:: Records for the exercise
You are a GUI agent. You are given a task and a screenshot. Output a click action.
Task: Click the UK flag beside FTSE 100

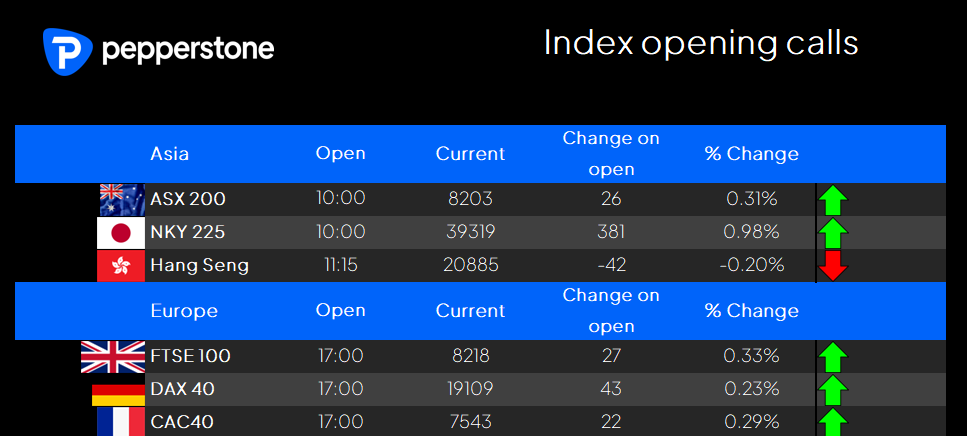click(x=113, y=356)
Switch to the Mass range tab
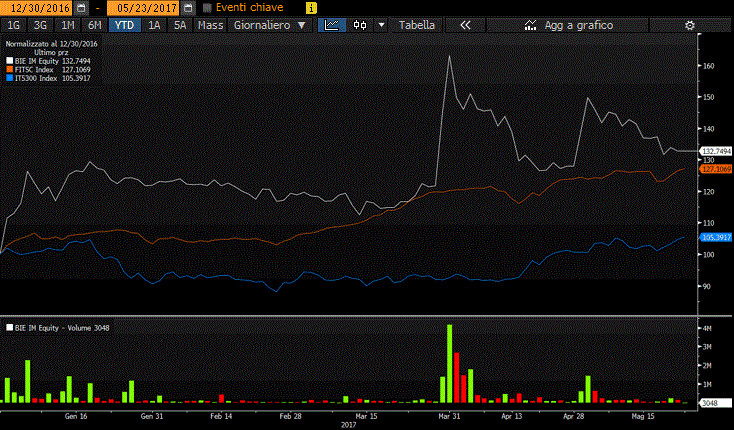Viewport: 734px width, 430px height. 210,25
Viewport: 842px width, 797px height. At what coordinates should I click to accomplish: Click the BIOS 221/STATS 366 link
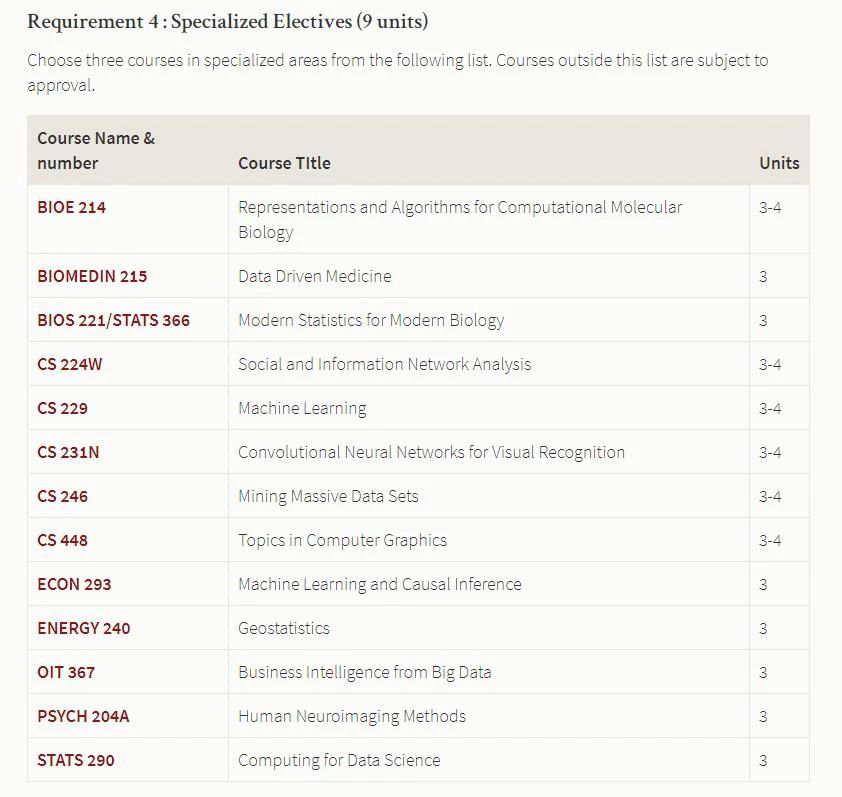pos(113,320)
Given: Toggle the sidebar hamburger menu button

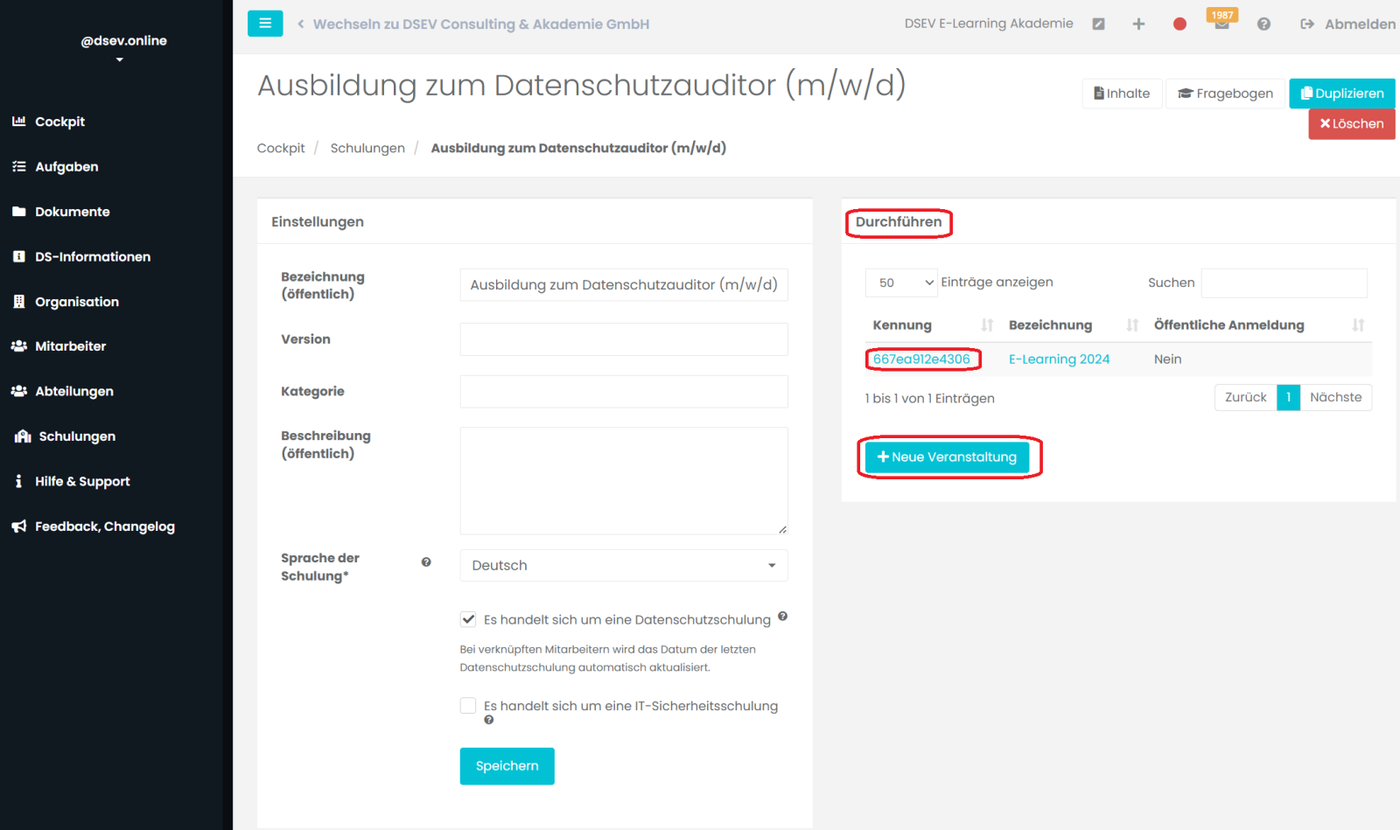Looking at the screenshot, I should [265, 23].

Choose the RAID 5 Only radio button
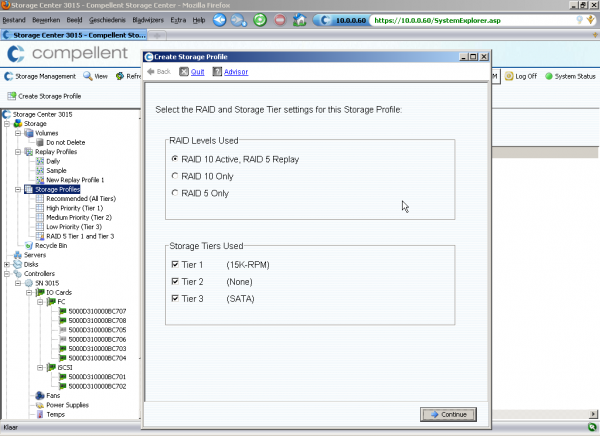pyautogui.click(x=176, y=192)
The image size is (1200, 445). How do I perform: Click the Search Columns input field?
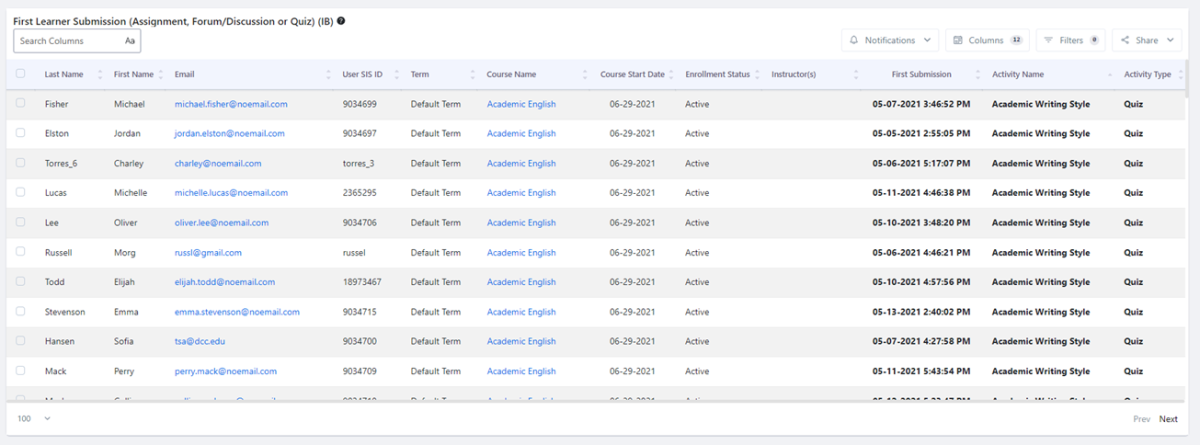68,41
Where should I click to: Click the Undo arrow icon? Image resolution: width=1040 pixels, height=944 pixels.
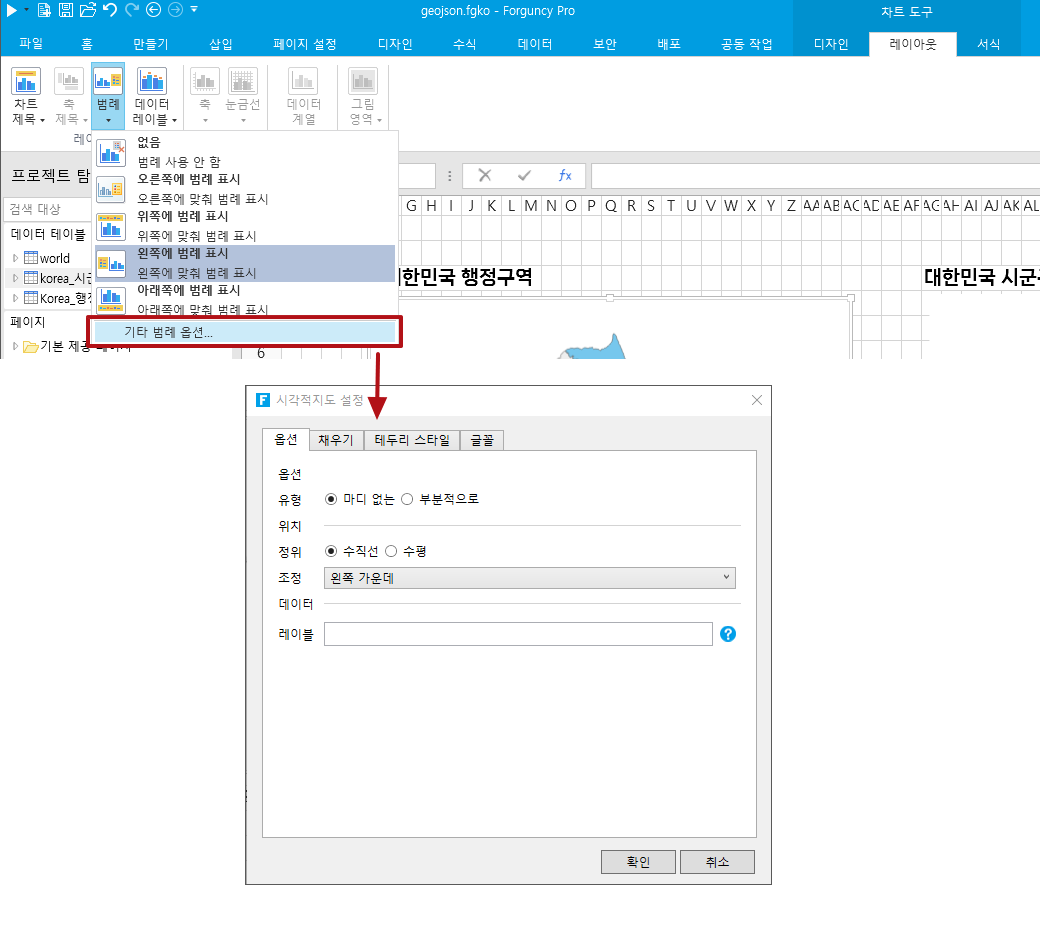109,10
::::
• _Directions for this task_
Starting at the line that contains "Given: Toggle the", return every line through the end of the records above exactly as written, and return no pictures.

• _Solution to the exercise_
Given: Toggle the sidebar hamburger menu button

Looking at the screenshot, I should [265, 23].

Choose the RAID 5 Only radio button
pyautogui.click(x=176, y=192)
The image size is (1200, 445). How do I perform: Click the Search Columns input field?
68,41
Where should I click to: Click the Undo arrow icon? Image resolution: width=1040 pixels, height=944 pixels.
109,10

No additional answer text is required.